— start Passage given —
Blog # 63. Who Reads Us? by Nicole Walker

Note:

I heard Nicole's talk a few years ago at AWP. Halfway through, I was thinking about how little we really know about who our audiences are. And as Nicole says, knowing who our audience is can be a tricky business--something that all writers and writing teachers have to think about. Those that read this blog then, stand to learn something useful from Nicole's wisdom and insights on this somewhat thorny matter.

MJS

Who Reads Us? by Nicole Walker

When I first started teaching composition, we had been given some training that told us to remind the students of audience. When I went to college, writing lessons were more trial by fire—the Humanities capital H would make you write four good papers a semester. “Org” which stood, I think for organization and “awk” which stood for awkward were the primary pedagogical notes. But in university land, I was supposed to explain how to make essays less awkward and more organized. I was supposed to drill into students the importance of an audience. In some ways, this was easier in business writing than in composition. In business writing, there were imaginary customers—people who might be interested in the student’s resume or in brochures about wastewater. In composition, as in Humanities, the teacher was the primary audience and what did anyone know about the teacher? Did they like to read papers about marijuana legalization? Did they smoke marijuana? Had they read forty-seven hundred papers about the legalization of marijuana and, even if they had been for it once, the quality of the affirmative papers made them change their positions? In Humanities classes at Reed, philosophy profs, lit profs, history profs, even science profs held sections of small classes. If I was writing a paper about the Iliad for my conference leader, a psych prof, should I bring in Freud or Jung?
— end Passage given —
— start Data listing —
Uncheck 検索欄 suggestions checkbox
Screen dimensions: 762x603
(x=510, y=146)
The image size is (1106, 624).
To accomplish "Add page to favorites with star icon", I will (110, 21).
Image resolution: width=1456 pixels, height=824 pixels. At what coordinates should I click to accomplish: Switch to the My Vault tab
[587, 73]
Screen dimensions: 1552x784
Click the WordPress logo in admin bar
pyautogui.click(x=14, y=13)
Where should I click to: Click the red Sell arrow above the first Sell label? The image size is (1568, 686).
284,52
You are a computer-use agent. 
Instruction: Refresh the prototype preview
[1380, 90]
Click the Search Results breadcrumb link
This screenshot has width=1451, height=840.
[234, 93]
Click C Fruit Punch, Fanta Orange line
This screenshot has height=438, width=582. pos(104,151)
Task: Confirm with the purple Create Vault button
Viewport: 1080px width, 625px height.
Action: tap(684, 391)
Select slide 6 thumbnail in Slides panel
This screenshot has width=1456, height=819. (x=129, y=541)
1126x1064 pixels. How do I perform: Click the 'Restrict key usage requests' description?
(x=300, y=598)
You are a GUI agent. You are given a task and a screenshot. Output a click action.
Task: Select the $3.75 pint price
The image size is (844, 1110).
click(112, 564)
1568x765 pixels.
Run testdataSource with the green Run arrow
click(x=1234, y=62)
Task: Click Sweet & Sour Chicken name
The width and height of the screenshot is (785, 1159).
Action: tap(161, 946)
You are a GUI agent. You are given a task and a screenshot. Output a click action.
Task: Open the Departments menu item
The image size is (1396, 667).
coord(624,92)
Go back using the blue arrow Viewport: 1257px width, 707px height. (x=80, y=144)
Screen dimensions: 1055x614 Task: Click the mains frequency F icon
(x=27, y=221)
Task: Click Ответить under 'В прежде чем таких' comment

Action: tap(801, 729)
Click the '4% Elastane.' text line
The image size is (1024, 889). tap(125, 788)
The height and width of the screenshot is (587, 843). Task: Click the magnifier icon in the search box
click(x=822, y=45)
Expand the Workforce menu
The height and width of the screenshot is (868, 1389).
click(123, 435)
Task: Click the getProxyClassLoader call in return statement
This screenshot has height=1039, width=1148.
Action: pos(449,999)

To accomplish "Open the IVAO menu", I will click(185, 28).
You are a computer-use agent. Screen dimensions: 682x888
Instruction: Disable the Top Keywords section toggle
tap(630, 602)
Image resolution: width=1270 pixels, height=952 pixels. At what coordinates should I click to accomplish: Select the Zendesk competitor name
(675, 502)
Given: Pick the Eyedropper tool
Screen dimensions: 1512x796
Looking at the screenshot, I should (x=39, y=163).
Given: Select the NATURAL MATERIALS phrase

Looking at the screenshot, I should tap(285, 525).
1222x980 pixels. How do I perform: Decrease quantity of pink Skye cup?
— end Data listing —
* **Given exercise 1**:
In the blog post about audience, what did the note "awk" stand for?
* **Given exercise 2**:
Write out the records word for word, starting at the line that contains "Screen dimensions: 1055x614" and ending with the last line of the records.
The records have no connection to the text.

* **Task result 1**:
It stood for awkward.

* **Task result 2**:
Screen dimensions: 1055x614 Task: Click the mains frequency F icon
(x=27, y=221)
Task: Click Ответить under 'В прежде чем таких' comment

Action: tap(801, 729)
Click the '4% Elastane.' text line
The image size is (1024, 889). tap(125, 788)
The height and width of the screenshot is (587, 843). Task: Click the magnifier icon in the search box
click(x=822, y=45)
Expand the Workforce menu
The height and width of the screenshot is (868, 1389).
click(123, 435)
Task: Click the getProxyClassLoader call in return statement
This screenshot has height=1039, width=1148.
Action: pos(449,999)

To accomplish "Open the IVAO menu", I will click(185, 28).
You are a computer-use agent. Screen dimensions: 682x888
Instruction: Disable the Top Keywords section toggle
tap(630, 602)
Image resolution: width=1270 pixels, height=952 pixels. At what coordinates should I click to accomplish: Select the Zendesk competitor name
(675, 502)
Given: Pick the Eyedropper tool
Screen dimensions: 1512x796
Looking at the screenshot, I should (x=39, y=163).
Given: Select the NATURAL MATERIALS phrase

Looking at the screenshot, I should tap(285, 525).
1222x980 pixels. How do I perform: Decrease quantity of pink Skye cup?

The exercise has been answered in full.